### Task details
The requested output is every line from the one with "The height and width of the screenshot is (742, 1172)." through the last line below, printed exactly.

[Data excerpts]
+ + + +
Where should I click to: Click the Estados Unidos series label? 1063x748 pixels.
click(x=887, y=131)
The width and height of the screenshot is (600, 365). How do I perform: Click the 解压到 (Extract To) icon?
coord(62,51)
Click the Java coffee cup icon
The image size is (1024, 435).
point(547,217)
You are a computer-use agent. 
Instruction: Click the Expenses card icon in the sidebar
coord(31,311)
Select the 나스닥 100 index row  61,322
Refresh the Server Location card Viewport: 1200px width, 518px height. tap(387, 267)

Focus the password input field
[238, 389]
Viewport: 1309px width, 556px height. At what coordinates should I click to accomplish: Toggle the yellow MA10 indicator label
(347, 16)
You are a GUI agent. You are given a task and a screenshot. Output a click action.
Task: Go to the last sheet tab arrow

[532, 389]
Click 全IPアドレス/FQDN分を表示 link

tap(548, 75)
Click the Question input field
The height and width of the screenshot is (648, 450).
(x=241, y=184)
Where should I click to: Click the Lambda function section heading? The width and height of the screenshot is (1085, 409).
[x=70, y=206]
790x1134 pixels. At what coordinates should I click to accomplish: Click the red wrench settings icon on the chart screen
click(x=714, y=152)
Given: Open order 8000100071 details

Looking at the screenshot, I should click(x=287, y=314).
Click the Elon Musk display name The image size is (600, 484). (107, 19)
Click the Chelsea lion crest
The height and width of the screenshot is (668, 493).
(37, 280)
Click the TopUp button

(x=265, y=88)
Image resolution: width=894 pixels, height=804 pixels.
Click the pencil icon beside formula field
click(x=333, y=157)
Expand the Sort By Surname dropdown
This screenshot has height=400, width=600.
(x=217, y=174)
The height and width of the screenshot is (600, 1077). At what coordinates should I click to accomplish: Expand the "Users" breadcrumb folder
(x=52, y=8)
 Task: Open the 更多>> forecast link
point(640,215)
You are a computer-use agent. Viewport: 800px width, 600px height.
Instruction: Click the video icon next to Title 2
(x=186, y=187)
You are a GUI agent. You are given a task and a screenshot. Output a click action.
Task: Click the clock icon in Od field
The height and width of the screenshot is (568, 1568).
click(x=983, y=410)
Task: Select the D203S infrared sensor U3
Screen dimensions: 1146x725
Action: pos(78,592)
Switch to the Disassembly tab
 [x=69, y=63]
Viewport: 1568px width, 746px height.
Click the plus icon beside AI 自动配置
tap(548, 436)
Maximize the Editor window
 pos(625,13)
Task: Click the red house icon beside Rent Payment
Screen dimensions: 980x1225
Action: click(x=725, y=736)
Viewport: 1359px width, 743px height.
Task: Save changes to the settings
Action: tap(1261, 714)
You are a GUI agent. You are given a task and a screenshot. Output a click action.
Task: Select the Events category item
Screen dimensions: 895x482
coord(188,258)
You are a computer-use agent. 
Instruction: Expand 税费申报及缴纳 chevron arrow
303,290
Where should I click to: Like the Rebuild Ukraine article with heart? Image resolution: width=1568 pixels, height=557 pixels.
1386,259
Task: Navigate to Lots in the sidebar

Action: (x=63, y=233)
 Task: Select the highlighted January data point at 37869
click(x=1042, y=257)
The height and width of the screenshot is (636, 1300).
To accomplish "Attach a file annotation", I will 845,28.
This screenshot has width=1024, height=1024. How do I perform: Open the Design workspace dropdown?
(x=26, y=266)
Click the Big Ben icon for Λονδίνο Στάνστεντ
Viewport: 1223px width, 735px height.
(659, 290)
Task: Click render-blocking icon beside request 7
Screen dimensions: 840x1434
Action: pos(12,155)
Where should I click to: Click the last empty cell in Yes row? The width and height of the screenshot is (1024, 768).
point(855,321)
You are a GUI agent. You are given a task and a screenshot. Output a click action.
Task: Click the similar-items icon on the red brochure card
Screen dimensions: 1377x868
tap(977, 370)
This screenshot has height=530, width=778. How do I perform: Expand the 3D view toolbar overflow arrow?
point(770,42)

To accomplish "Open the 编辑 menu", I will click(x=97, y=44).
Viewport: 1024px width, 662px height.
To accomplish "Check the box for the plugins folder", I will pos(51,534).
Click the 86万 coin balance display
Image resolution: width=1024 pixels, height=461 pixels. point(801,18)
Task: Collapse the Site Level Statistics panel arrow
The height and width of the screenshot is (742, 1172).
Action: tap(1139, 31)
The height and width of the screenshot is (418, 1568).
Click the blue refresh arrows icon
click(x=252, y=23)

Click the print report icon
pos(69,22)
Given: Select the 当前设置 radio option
+ + + +
### Output for this exercise
The height and width of the screenshot is (742, 1172).
Action: tap(1139, 31)
The height and width of the screenshot is (418, 1568).
Click the blue refresh arrows icon
click(x=252, y=23)

Click the print report icon
pos(69,22)
Given: Select the 当前设置 radio option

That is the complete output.